In any discussion of the future of Gold, or of the price of Gold, the first thing that must be realized is that Gold is a POLITICAL metal. In the true meaning of the word, its price is "governed".
This is so for the very simple reason that Gold in its historical role as a currency is fundamentally incompatible with the modern worldwide financial system.
Up until August 15, 1971, there has never in history been an era when no paper currency was linked to Gold. The history of money is replete with instances of coin clipping, printing, debt defaults, and the other attendant ills of currency debasement. In all other eras of history, people could always escape to other currencies, whose Gold backing remained intact. But since 1971, there is NO escape because NO paper currency has any link to Gold.
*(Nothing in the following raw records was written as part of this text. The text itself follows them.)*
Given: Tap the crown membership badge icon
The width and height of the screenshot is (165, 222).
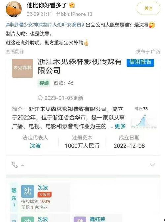Looking at the screenshot, I should [72, 5].
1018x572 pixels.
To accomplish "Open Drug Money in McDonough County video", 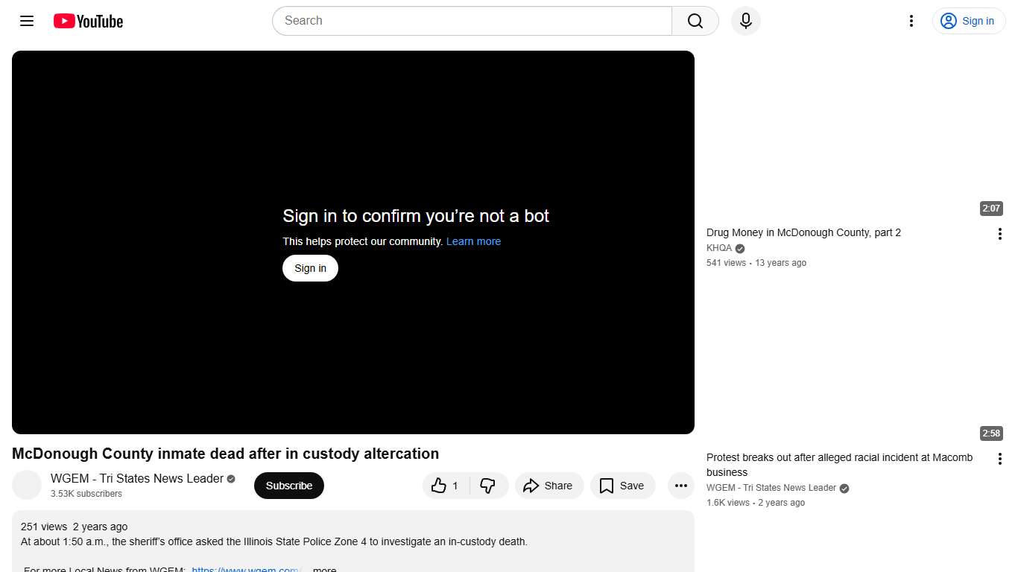I will [x=803, y=232].
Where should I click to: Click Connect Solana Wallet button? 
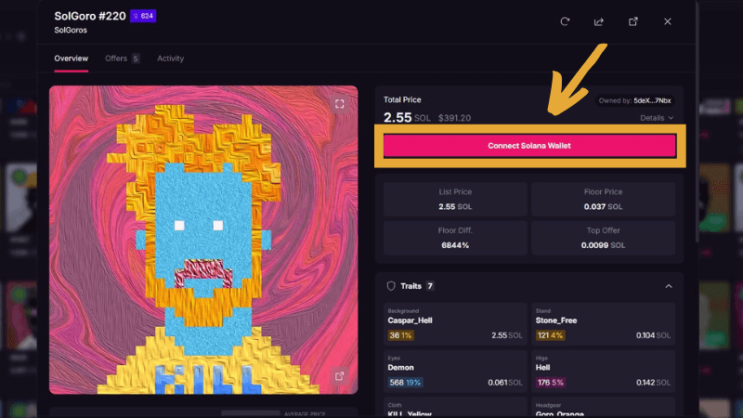click(529, 146)
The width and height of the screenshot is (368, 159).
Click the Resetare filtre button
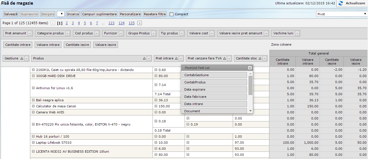click(x=155, y=14)
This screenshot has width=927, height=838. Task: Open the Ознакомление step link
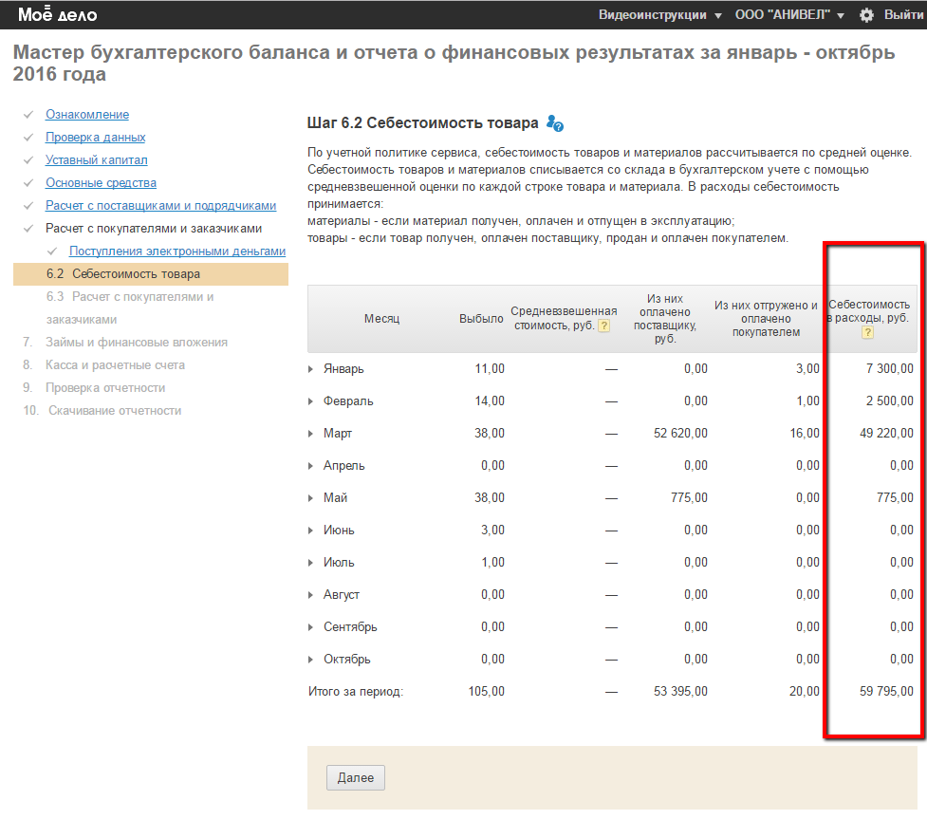coord(87,115)
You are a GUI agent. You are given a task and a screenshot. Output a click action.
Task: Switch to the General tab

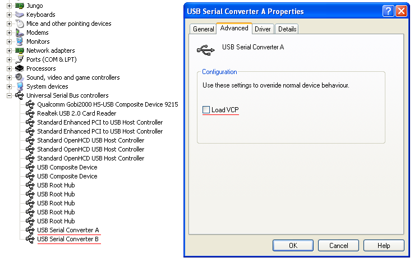tap(203, 29)
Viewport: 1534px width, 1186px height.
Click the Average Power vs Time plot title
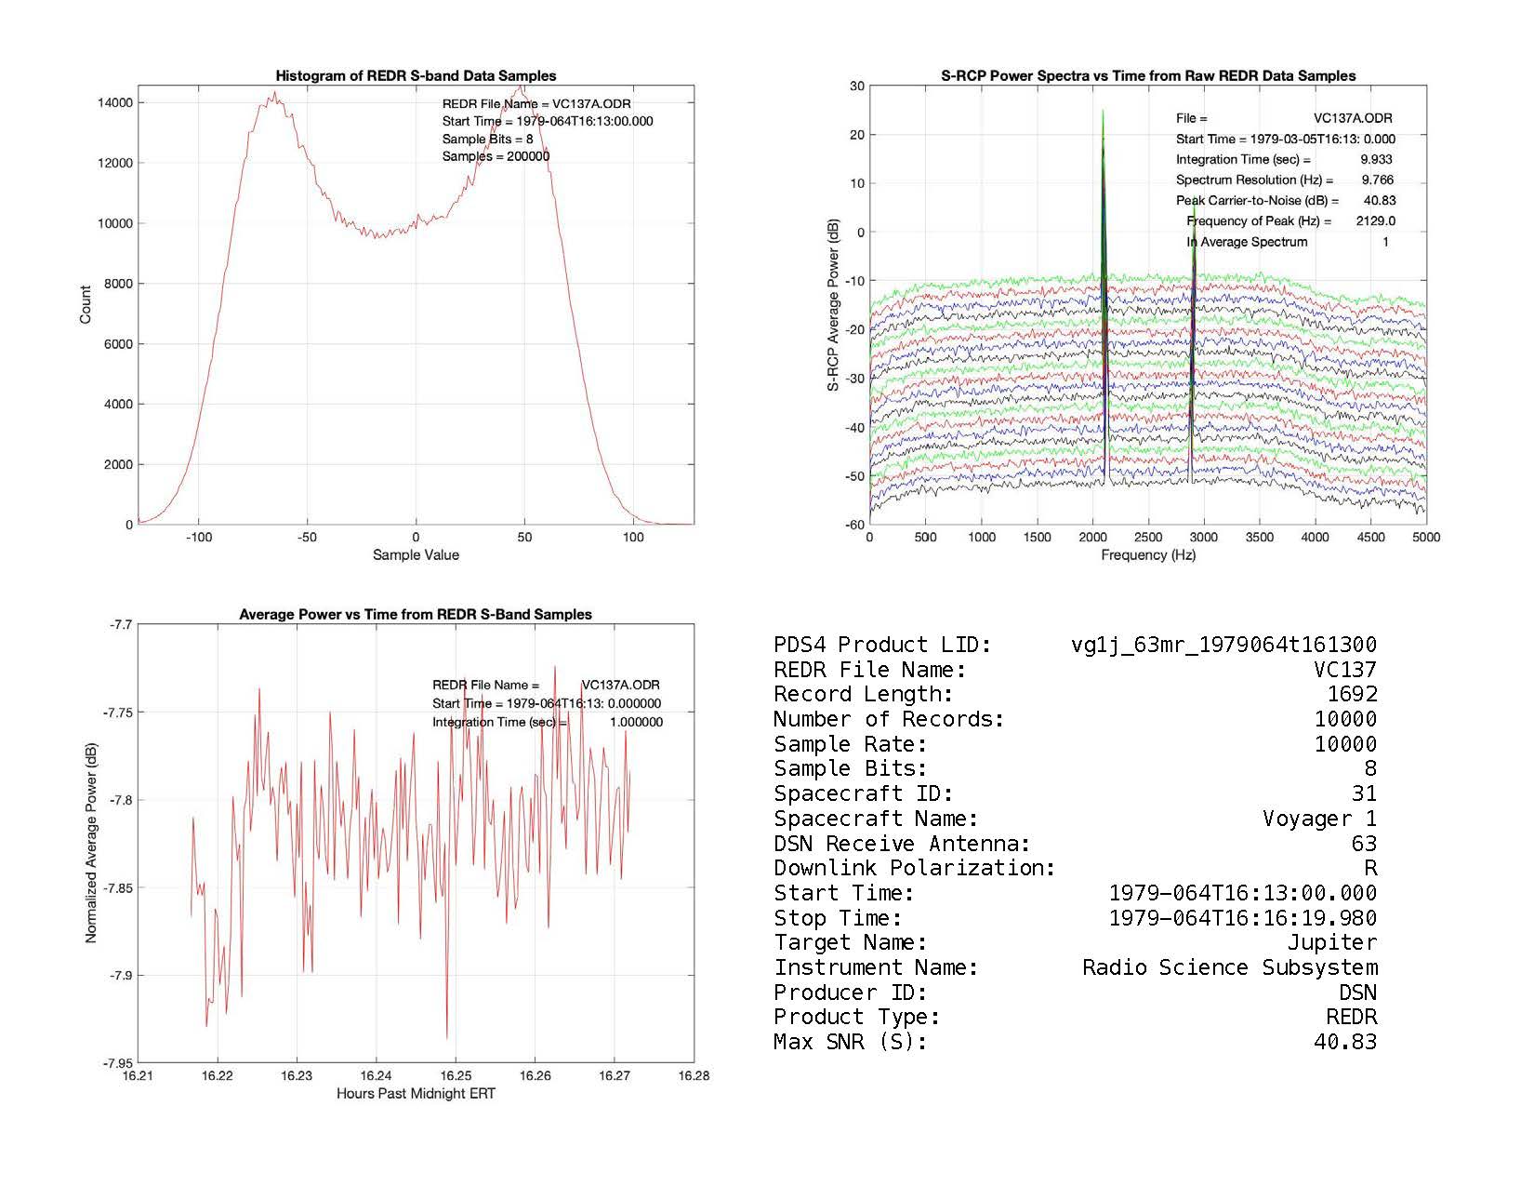coord(416,615)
All of the economic, monetary, and financial upheaval since 1971 is a direct result of this fact.
The global paper currency system is very young. It depends for its continued functioning on the BELIEF that the debt upon which it is based will, someday, be repaid. The one thing, above all others, that could shake that faith, and therefore the foundations of the modern financial system itself, is a rise (especially a sharp rise) in the U.S. Dollar price of Gold.
-The Privateer
Some of you may have seen the following posts on the USAGold forum. But they will quickly be bumped and I thought they were worth framing.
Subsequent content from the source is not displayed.